A utilização de várias proxies, ajustadas por um efeito indústria, está ligada à necessidade de assegurar que grande
parte da variação destas variáveis estará ligada à insolvência. Por exemplo, uma eventual queda das vendas está ligada
à perda de confiança dos clientes ou à vulnerabilidade financeira face aos competidores ou, pelo contrário, deve-se, por
exemplo, a um eficiente downsizing?
Questões semelhantes se podem pôr em relação à variação do valor de mercado. Será que este traduz apenas os
custos de insolvência, ou engloba outros efeitos informativos e de transferência de propriedade?

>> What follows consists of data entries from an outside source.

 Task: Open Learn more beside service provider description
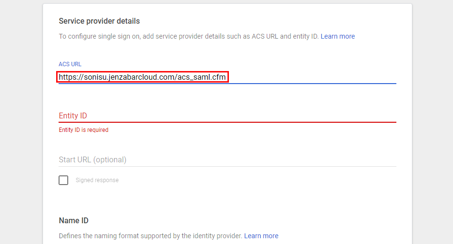pos(337,36)
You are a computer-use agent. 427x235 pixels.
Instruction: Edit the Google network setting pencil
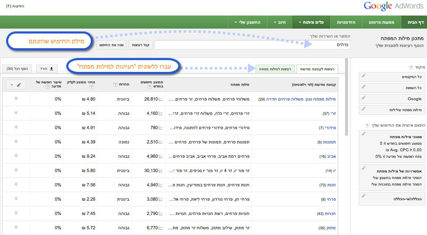364,98
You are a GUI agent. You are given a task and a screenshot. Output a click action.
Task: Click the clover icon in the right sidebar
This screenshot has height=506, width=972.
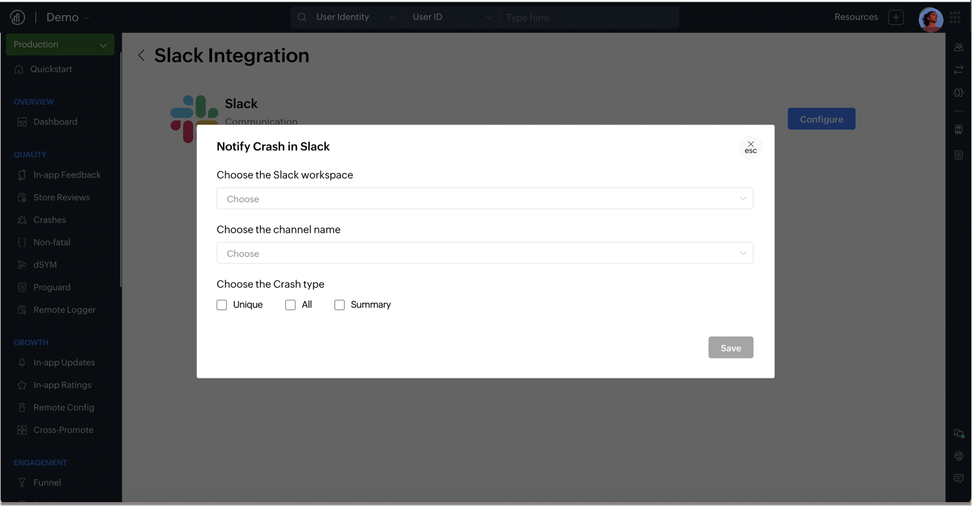coord(958,92)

Os testes que avaliam estas hipóteses alternativas baseiam-se na divisão da população em grupos, por indicadores
como a probabilidade de falência retirada de um modelo discriminante [Altman (1968), (1977) e Fernandes Rodrigues
(1996), (1998)]. É sobretudo necessário, ainda, aprofundar o tema das determinantes dos custos de insolvência, como
composição dos activos, o endividamento, etc… para responder a estas questões.
Nota final
Ficou assim demonstrada a importância do estudo dos determinantes dos custos de insolvência, e da importância de os
inserir num modelo explicativo cuja validação empírica sugira orientações para a política de reestruturação e/ou
falência de empresas.
Os modelos de equações estruturais que reconhecem explicitamente os problemas de medir conceitos bastante
abstractos dificilmente observáveis. Eles assumem que apesar dos atributos relevantes não serem directamente
observáveis, existem um dado número de indicadores que são funções lineares de um ou mais atributos e existe um
termo de erro que pode ser medido.
O tipo de modelos referidos pode constituir uma ferramenta extremamente útil no estudo dos custos de insolvência
financeira, constituindo uma das linhas de investigação que está a ser desenvolvida pelo autor deste artigo nos seus
estudos de Doutoramento na Universidade de Salamanca.